Pour autant, la question centrale des deux films reste la même : celle des choix, hésitations et tiraillements liés à la nécessité de grandir. Dans Les Enfants Loups, Ame et Yuki, tous deux enfants-loups, sont chacun amenés à choisir une voie qui leur est propre en reniant une partie de leur être (la moitié humaine dans un cas et la moitié louve dans l’autre). Dans Le Garçon et la bête, Ren est également confronté à un dilemme, pris entre le monde des hommes, qui l’a vu naître, et le monde des bêtes, qui l’a reccueilli. Ainsi, après une première partie bestiale très bariolée, le film propose un second acte plus calme, synonyme du retour à la ville et également de romance pour le jeune héros. La rencontre entre Ren et la belle et discrète XXX permet à Hosoda de changer quelque peu de registre, tout en gardant la même justesse et la même évidence dans sa manière de dresser des relations fortes entre ses personnages. Son sens de la mesure et de la simplicité permet au réalisateur d’éviter les écueils des romances fleur bleue typiques d’une certaine frange de l’animation japonaise, pour ne conserver que la beauté dans ce qu’elle peut avoir de plus universel.


Toujours très équilibré dans son traitement, le film se perd toutefois légèrement dans un dernier acte loin d’être inintéressant mais cédant à une symbolique facile pour imprégner son message sur la rétine de l’audience. Un reproche aisément pardonnable vu la générosité globale du reste de l’oeuvre, mais c’est peut-être là que le film révèle ses minces limite et s’empêche d’accéder au même statut que la précédente création du cinéaste.


Difficile de parler d’animation japonaise sans aborder des considérations purement formelles. Le Garçon et la bête est servi par une animation de haute volée, fluide, donnant de l’ampleur au mouvement, capable de grandes envolées mais aussi de s’effacer lors des scènes plus minimalistes, où Hosoda laisse parfois de simples plans fixes et dénués de mouvement exprimer toute leur force tacite. Les couleurs sont superbes, les décors pour la plupart à tomber et certaines scènes sont tout simplement bluffantes, comme le spectaculaire climax. Le film cède en revanche de manière assez malheureuse à la mode du “tout-CGI” en utilisant de manière abondante l’animation par ordinateur dans ses arrières plans, et notamment pour illustrer les mouvements de foule.

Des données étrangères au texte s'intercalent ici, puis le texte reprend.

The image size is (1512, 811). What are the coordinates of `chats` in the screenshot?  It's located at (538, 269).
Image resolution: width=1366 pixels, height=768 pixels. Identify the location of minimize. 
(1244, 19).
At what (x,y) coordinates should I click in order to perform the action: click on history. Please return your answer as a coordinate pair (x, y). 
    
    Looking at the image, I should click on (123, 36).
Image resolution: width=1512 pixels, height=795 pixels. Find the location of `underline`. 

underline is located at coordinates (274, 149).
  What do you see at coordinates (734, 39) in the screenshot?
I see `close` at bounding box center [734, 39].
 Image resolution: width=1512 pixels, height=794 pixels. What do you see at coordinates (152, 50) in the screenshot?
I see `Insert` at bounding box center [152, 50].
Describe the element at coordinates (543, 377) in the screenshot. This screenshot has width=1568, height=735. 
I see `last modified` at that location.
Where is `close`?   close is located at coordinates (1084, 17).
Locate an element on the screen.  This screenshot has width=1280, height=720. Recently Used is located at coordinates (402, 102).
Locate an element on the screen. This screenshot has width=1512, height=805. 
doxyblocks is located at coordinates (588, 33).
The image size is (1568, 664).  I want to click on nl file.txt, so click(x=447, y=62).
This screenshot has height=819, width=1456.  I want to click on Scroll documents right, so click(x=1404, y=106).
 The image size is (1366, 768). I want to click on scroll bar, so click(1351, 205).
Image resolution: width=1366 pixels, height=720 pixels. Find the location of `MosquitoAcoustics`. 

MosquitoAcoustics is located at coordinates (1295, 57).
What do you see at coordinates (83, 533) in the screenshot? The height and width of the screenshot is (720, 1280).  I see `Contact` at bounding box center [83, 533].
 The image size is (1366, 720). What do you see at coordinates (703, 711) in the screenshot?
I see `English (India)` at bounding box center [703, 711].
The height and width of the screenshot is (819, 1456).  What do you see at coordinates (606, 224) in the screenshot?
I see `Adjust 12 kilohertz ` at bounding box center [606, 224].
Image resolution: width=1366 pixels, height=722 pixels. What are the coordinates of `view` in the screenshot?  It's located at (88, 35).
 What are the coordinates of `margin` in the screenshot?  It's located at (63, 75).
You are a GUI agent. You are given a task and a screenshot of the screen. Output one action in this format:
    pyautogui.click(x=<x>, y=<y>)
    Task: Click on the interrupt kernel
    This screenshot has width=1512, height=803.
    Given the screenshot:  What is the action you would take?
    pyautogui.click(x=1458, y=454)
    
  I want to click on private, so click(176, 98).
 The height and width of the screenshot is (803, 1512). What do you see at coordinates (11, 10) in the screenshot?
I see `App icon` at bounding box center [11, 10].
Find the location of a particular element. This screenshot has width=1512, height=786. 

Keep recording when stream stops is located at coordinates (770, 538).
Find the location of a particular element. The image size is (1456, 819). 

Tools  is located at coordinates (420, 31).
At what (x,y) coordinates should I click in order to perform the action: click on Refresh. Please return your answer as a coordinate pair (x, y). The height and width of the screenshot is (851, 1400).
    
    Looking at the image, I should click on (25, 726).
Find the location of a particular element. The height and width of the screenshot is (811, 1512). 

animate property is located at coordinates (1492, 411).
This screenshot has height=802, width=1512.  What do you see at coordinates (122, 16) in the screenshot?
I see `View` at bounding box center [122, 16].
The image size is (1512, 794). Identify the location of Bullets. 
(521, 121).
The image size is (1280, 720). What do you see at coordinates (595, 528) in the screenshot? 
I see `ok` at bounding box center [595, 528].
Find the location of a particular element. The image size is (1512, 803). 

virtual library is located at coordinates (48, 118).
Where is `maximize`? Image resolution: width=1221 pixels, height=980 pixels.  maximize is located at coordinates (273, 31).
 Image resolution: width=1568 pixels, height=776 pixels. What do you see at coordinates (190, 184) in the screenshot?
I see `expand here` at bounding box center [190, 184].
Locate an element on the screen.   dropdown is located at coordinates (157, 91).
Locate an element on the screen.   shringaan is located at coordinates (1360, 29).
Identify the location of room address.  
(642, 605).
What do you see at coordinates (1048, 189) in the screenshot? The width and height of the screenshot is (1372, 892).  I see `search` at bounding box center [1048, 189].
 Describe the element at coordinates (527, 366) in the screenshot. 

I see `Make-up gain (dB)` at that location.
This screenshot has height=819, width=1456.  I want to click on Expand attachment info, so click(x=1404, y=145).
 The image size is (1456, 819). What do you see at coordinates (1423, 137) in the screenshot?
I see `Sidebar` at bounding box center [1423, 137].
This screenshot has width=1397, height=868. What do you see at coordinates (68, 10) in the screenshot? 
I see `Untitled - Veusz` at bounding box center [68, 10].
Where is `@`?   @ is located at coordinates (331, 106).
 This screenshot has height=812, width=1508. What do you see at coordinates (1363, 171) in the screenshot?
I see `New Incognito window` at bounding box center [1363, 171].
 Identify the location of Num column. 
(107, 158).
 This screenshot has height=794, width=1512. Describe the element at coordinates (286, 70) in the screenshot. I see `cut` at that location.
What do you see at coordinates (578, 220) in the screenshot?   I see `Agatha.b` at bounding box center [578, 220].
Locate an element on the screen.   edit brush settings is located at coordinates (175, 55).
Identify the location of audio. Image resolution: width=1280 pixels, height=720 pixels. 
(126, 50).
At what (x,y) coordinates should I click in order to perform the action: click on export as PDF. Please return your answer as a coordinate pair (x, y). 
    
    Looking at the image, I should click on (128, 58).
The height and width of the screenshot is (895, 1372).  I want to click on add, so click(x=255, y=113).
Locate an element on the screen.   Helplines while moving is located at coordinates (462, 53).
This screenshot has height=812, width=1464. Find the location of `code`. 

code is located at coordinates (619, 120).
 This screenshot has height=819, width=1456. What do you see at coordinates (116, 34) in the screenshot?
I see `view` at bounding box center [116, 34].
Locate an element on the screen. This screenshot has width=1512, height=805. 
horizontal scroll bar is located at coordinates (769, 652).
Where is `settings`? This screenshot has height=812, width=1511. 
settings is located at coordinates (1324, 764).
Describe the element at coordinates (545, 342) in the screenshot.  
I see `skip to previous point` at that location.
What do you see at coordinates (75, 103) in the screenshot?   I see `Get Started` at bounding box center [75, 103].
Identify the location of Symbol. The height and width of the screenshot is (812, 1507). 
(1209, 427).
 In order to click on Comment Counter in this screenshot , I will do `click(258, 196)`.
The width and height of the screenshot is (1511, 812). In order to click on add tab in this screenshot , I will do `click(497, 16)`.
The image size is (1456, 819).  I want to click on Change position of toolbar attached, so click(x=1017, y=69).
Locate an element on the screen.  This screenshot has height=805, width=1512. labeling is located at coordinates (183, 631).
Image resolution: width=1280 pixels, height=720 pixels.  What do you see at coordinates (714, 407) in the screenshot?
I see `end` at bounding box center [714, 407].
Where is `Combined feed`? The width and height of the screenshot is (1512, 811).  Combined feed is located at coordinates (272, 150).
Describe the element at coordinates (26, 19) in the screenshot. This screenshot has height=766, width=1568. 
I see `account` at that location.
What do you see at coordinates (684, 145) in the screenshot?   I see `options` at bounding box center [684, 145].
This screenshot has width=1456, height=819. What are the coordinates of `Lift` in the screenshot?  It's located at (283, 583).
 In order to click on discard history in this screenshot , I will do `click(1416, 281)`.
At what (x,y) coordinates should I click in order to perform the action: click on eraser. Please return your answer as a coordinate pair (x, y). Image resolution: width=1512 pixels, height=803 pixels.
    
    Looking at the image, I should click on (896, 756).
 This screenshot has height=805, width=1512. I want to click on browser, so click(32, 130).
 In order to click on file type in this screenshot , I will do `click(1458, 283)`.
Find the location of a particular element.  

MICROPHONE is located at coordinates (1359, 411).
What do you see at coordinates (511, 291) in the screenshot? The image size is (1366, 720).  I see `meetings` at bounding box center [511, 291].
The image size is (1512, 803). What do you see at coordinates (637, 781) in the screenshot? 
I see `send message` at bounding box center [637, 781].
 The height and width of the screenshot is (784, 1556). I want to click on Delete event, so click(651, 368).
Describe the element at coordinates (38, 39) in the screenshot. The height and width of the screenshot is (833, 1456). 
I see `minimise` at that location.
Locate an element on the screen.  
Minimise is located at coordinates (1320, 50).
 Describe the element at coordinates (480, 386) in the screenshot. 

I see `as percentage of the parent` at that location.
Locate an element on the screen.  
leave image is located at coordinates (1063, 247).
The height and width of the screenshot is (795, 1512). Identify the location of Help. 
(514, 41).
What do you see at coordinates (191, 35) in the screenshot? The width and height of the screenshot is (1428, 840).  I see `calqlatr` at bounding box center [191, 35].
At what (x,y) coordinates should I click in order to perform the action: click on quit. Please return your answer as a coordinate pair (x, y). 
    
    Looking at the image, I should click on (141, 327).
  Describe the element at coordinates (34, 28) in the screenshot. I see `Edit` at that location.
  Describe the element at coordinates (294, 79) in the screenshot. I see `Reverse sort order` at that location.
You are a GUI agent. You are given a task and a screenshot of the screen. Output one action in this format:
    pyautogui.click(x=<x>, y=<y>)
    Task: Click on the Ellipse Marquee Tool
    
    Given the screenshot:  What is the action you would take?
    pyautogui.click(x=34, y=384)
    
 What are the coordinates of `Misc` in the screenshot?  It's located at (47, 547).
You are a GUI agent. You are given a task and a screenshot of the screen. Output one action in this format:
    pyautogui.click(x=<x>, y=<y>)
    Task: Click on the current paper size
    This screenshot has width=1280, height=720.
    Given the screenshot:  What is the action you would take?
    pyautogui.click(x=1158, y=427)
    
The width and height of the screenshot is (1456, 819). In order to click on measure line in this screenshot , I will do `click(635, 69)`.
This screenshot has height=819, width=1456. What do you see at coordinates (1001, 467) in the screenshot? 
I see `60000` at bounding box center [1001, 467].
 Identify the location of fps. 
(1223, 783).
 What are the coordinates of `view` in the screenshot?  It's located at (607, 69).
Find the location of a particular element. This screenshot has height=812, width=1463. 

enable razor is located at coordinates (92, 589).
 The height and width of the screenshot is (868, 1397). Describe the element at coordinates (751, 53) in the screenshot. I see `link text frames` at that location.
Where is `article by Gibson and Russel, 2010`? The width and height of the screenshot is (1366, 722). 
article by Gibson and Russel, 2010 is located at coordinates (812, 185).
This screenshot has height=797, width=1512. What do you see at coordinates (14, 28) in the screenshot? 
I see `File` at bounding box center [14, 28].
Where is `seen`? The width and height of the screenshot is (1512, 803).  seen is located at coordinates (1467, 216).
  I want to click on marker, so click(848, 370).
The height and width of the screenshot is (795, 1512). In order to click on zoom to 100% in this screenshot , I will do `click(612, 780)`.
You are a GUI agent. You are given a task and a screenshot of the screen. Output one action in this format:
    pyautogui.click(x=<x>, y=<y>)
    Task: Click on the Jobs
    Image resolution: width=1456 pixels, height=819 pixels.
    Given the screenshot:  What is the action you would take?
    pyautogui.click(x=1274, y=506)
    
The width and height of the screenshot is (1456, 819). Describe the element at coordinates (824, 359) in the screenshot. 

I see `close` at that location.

Les effets se remarquent généralement assez peu, le focus étant la plupart du temps sur l’avant-plan et les personnages principaux eux bel et bien animés en dessin traditionnel, mais jurent malgré tout plus d’une fois avec la cohérence visuelle de l’ensemble. Rien de très grave mais cela devient hélas pratique courante dans la japanimation.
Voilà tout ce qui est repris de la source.